担任と話していると、何となく信頼できないと感じます。変えてもらえますか?
多くの予備校では、担任変更の相談が可能です。ただし「なんとなく」ではなく、「進捗管理の具体性が感じられない」「相談してもアドバイスが曖昧」など、具体的な理由を添えて教務スタッフに伝えることで、真剣に検討してもらえます。
授業が多すぎて復習する時間が作れていません。コマ数を減らせますか?
相談は必ずできます。ただし、コースダウンに伴う返金の有無や条件は予備校によって異なります。「授業が多すぎて復習が追いつかず、このままだと学力が落ちる一方です」という現実的な状況を正直に伝えることが、最速の解決策です。感情ではなく、現実を説明しましょう。

保護者の方へ:入学直後に絶対にやってはいけないこと

お子さんの受講開始直後は、保護者の方も「うまくいっているか」と気が気でない時期です。

しかし、この時期に保護者がとるべき行動は、「見守ること」と「環境を整えること」のみです。

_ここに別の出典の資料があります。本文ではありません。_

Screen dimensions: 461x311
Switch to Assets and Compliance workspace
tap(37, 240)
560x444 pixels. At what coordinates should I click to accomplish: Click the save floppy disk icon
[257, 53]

  • 毎日「今日の授業どうだった?」と聞かない:報告を義務化されることで、子供は「悪い情報を隠す」ことを学習します。週1回、「最近どんな感じ?」程度にとどめてください。
  • 「この予備校で大丈夫なの?」と不安を押し付けない:まだ始まったばかりで結果が出るわけがない時期に、親から不安を向けられると子供は孤立します。
  • 入学直後の小テストの点数で一喜一憂しない:この時期のテストは「現状把握」のためのもの。点数が低くて当然の段階です。

まとめ

📝 この記事のまとめ

  • 受講開始直後の1〜2週間が、ミスマッチを最低コストで修正できる「黄金の猶予期間」
  • 確認①:授業後の理解度を毎日数字で記録し、常に50%以下の科目があれば即座に担任へ相談
  • 確認②:2週間以内に担任へ自分から接触し、弱点・相談窓口・数値目標の3点を引き出す
  • 確認③:授業後の復習時間が毎日確保できているか。できていなければコマ数か生活習慣の見直しを
  • 「合わない」と感じても即転塾は禁物。まず「何が合わないか」を具体的に伝えて改善を要求する
  • 保護者は「監視」ではなく「安全基地」に徹する。報告の義務化は逆効果

医学部受験の1年間は、最初の2週間の動き方で大きく変わります。

「なんか違う」という感覚を、「慣れれば大丈夫」という言葉で自分に言い聞かせて放置した生徒が、秋以降に取り返しのつかない状況に陥るのを、現場では毎年見てきました。

その逆に、入学直後に3つのポイントを冷静に確認して、小さな違和感をすぐに担任に伝えた生徒は、5月以降も安定したペースで学力を積み上げていきます。

後悔しない受験生活は、「大きな決断」ではなく「入学直後の小さな確認」から始まります。

その3つの確認を、今すぐ実行してください。